* **Set task**:
Carry on the interview about the royal women accused of witchcraft in fifteenth-century England from the point where it stops.

* **Supplied text**:
Joan of Navarre, for instance, was a widow with an enormous fortune, and her stepson, the king, wanted that money; accusing her of witchcraft was an easy way to get it. Eleanor Cobham was accused of consulting astrologers to find out whether she might soon be elevated to a higher position, at a time when her husband was the heir to the throne—a question that by its very nature was dangerously close to treason. Jacquetta of Luxembourg and Elizabeth Woodville were accused separately, but both cases were intimately connected to the fact that Jacquetta’s second husband was a lowly knight and many at court didn’t like the fact that the Woodville family were such a passel of upstarts—to the point that Elizabeth ultimately married the king.
Their stories are a fascinating case study in women and power, one that reverberates down into the modern era—for the current crop of Windsors, sure, but also for women in politics more broadly. What better to ponder on the verge of both Halloween and the most consequential election of our lifetimes? I spoke to Hollman about her royal witches, why they came under fire, and the contemporary echoes of her story.
JEZEBEL: Set the scene for us. It’s the 15th century. What’s the role of magic in England, and who does it? What’s people’s idea of what magic is, who would be doing it, and how is that gendered?

* **Entries shown**:
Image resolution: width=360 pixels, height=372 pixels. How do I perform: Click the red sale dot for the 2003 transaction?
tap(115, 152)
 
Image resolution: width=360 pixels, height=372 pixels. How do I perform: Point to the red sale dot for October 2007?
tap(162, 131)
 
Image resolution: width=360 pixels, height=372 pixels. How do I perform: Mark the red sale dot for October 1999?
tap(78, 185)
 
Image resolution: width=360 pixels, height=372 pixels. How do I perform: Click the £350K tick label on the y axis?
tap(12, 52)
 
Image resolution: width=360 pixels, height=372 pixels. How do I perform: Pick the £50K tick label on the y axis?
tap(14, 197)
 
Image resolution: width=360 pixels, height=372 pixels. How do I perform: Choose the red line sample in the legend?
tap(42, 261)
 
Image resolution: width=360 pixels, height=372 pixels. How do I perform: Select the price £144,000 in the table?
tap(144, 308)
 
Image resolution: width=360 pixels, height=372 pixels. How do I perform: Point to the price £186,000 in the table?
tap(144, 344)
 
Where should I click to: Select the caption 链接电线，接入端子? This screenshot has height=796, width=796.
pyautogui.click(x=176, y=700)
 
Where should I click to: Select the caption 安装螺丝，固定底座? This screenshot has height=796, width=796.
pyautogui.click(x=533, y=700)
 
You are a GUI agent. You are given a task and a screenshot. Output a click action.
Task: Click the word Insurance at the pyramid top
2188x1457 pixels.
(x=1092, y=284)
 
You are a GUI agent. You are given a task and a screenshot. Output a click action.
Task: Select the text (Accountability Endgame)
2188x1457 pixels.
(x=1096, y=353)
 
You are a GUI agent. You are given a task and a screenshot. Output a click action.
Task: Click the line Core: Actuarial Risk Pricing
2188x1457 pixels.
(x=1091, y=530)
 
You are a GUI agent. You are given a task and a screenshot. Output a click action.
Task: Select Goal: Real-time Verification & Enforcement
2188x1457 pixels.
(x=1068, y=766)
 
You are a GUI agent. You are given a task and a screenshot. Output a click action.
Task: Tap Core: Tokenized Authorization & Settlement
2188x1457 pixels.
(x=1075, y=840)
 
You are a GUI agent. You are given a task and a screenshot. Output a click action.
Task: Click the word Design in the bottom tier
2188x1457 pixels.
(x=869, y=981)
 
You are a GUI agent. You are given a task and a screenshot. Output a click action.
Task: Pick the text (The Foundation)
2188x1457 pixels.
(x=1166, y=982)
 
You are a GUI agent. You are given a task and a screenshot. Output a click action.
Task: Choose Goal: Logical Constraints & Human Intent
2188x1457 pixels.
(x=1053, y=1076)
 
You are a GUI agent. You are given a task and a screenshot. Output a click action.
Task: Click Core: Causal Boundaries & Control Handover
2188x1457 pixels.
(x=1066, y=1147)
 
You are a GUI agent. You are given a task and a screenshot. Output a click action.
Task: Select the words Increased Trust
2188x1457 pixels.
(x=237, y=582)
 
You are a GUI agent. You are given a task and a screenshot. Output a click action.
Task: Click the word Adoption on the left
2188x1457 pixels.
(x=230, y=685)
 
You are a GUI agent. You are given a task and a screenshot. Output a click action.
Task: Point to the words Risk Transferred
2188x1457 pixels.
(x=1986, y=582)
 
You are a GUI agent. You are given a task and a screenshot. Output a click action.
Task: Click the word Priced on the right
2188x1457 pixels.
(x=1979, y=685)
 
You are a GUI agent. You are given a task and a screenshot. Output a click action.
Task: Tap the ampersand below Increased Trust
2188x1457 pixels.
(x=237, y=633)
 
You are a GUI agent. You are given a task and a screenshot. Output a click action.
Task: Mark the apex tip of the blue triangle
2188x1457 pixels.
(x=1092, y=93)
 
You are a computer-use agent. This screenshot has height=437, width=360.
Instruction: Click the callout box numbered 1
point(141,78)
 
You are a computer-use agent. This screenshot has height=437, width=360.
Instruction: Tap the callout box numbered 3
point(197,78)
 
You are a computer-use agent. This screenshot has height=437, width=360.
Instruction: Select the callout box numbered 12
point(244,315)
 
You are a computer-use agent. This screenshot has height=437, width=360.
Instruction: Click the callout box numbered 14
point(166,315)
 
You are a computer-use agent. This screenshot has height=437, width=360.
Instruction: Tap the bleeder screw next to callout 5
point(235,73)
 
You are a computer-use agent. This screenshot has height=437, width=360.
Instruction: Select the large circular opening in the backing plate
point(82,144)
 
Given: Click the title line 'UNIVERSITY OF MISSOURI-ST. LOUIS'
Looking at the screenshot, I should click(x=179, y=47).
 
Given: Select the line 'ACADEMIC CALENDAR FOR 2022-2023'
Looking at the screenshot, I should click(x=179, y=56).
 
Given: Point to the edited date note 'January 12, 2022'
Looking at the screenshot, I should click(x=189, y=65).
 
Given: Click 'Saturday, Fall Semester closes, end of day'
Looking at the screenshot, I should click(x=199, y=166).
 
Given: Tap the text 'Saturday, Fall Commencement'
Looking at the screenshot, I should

* **Result for this exercise**:
GEMMA HOLLMAN: The idea of magic had been around for centuries and centuries, but it wasn’t really super defined. At the start of the 15th century, the word “witch” didn’t really exist. You couldn’t point to someone and say, “They’re a witch, because they do X, Y and Z.”” It really starts to develop across the period of my book, in the 15th century. You start to get this gendered split, where you get different types of magic associated with men and women. Men start to become associated with very intellectual, very learned magic, because it was generally men who were educated in this period. They were the only ones who really had access to all the books that they could read to learn about how to do really intense, powerful magic. They were doing things like necromancy, which is where you would summon the spirits of the dead and you would ask these spirits questions and they might be able to tell you the future, or you might be able to get them to do your bidding. Then as the 15th century develops, you start to get this idea of more female magic, and this is a lot simpler—things like herbs and charms and potions. Women aren’t as educated, so they’re doing this more almost folk magic, in a way.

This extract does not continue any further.